Problem when exporting very small circles

When exporting very small circles or removing the overlap on very small circles, the output is weird. The circles aren’t being drawn correctly on the otf file.

To reproduce this:

  1. Create a new file
  2. Set grid spacing and subdivision to 0
  3. draw a circle of height and width of both 2
  4. apply ‘Remove Overlap’ on circle

I get this:

Bug also occurs for circles of height and width of 3, but not of 4.

Can you help me understand? I tried it on a friend’s computer who has Glyphs Mini and bug still occurs.

This is a problem with the clean up code. The curves are so small that they are removed. I will try to improve this.

But what do you need so small circles?

I am designing a typeface with a lot of weights and styles. I am only having this problem for the lightest weight when working on the rounded styles (the ends of the stems are rounded off in perfect circle).

REQUIRED ACTION 1:
According to the thread on exporting very small circles, why are circles with a height and width of 2 not drawn correctly? Answer in one to three sentences.
REQUIRED ACTION 2:
Write the next part of the thread on exporting very small circles, picking up after its last sentence.
The material that follows has no connection to the text above.

ENTRIES SHOWN:
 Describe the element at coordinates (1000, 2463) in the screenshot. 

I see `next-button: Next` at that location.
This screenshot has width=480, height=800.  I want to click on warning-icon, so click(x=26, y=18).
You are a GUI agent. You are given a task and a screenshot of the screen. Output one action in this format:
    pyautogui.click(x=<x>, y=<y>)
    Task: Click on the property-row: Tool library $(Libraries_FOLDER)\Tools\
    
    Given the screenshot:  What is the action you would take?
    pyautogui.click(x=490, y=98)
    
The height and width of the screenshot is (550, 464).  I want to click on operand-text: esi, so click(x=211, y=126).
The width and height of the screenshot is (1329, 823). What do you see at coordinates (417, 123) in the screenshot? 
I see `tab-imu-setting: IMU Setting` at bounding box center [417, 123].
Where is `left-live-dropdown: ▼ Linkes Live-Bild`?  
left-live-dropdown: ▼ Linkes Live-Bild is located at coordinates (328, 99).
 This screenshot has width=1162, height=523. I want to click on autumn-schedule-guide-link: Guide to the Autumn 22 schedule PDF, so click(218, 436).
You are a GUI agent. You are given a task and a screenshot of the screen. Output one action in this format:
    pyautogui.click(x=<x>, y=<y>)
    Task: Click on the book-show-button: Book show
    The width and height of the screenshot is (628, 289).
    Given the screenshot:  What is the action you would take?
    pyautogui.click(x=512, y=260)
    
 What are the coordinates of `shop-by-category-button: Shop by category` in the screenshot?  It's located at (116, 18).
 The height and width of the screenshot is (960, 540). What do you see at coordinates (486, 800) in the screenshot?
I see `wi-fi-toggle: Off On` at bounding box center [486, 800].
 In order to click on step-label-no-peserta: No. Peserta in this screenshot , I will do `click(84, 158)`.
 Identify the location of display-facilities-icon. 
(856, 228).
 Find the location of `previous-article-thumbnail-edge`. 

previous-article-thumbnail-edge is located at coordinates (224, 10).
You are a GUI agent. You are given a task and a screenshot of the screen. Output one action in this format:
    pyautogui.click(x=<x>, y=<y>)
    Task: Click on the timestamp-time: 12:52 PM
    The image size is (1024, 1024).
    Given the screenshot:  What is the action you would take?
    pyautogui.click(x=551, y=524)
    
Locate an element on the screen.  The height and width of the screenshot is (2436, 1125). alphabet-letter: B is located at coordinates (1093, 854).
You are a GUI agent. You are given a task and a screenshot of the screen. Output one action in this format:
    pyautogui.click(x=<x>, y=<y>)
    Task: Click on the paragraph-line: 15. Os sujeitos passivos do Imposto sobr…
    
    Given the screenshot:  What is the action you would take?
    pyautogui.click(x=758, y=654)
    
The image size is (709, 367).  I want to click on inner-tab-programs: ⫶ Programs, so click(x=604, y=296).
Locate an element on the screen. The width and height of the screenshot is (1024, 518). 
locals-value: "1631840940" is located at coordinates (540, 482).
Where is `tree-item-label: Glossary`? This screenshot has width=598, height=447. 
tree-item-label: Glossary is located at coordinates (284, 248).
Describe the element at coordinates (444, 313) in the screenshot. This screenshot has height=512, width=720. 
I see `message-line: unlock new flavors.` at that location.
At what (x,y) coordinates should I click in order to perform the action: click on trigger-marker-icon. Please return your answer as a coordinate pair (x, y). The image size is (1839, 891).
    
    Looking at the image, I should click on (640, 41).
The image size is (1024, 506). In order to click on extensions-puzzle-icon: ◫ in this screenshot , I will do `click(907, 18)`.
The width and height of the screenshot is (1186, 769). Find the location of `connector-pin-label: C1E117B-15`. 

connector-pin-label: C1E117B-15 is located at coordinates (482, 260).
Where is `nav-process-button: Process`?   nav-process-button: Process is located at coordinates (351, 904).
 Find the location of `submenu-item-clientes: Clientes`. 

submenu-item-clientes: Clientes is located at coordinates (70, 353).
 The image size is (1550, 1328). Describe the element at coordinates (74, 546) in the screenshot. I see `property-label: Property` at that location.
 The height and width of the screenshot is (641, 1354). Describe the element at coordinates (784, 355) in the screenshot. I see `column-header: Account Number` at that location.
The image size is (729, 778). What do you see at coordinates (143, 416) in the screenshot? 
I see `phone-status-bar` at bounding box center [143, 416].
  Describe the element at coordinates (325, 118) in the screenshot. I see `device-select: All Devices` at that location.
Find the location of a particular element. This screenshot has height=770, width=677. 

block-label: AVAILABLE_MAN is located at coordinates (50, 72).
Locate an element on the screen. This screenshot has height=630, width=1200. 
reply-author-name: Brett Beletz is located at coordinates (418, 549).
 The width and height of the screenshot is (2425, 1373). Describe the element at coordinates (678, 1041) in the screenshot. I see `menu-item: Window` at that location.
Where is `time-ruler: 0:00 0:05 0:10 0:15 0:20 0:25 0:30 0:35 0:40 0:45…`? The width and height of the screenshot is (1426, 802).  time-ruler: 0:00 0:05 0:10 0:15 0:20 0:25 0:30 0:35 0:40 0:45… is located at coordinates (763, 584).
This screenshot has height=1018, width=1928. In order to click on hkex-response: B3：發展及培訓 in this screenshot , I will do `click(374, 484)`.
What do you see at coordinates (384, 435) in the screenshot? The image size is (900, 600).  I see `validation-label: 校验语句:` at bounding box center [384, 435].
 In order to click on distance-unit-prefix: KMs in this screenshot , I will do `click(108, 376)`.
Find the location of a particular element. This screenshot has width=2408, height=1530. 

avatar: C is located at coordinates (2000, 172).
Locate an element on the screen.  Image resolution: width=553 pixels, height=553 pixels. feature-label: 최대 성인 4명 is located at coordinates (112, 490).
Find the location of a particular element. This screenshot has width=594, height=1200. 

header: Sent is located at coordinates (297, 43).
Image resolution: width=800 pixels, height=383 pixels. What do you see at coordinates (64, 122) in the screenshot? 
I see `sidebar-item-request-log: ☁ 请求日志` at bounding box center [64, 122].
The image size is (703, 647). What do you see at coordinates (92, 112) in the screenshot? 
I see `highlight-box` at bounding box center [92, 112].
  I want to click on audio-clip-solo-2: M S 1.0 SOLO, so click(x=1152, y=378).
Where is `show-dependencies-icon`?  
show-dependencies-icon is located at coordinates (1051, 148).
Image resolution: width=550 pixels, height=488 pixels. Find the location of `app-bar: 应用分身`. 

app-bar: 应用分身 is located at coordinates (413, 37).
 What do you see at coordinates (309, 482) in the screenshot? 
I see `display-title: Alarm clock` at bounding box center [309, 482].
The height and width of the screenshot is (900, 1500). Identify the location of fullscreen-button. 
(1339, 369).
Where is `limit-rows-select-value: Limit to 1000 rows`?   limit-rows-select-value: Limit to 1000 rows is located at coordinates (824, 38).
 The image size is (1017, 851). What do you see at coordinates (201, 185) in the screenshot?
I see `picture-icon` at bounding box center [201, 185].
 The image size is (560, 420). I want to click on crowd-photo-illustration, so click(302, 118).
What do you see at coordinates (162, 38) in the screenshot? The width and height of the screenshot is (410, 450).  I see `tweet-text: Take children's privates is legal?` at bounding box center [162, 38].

REPLY 1:
The problem lies in the clean-up code. The curves of such circles are so small that the code removes them.

REPLY 2:
I will try other “tricks” to work around the problem and will let you know.

Does it happen with other curvatures as well? Try Fit Curve with 60% on the round ends.

I just tried and unfortunately that doesn't work. The problem is not so much the filter or tool that's used but how Glyphs exports these very small curves.

Try this: go to File > Font Info > Other Settings, set the Grid Step to 0, and export again.

There is some code that removes very fine details in the remove overlap filter. Handle length less then 1 unit where considered to short and thous removed.
I lowered the threshold to keep your circles. I will publish an update later this week.

Thank you very much. I will keep an eye out for the update on the Mac App Store.

Then perhaps upscaling and downscaling with a custom parameter could work. You draw the light with a higher UPM, and then scale to a UPM of 1000 at export time.

I don’t want to play with the UPM value. Mine is set to 128 on purpose and it needs to stay that way. Thanks for your input though.

Sorry, I did not make my point clear, it seems. The UPM value can stay the same in the final file. No one said it would change. With the parameters, you can upscale, remove overlaps, and downscale again, in that order. Same file as before, just with the curves intact. The trick is that the removing of overlaps is done in the parameter, and not (!) in the export options.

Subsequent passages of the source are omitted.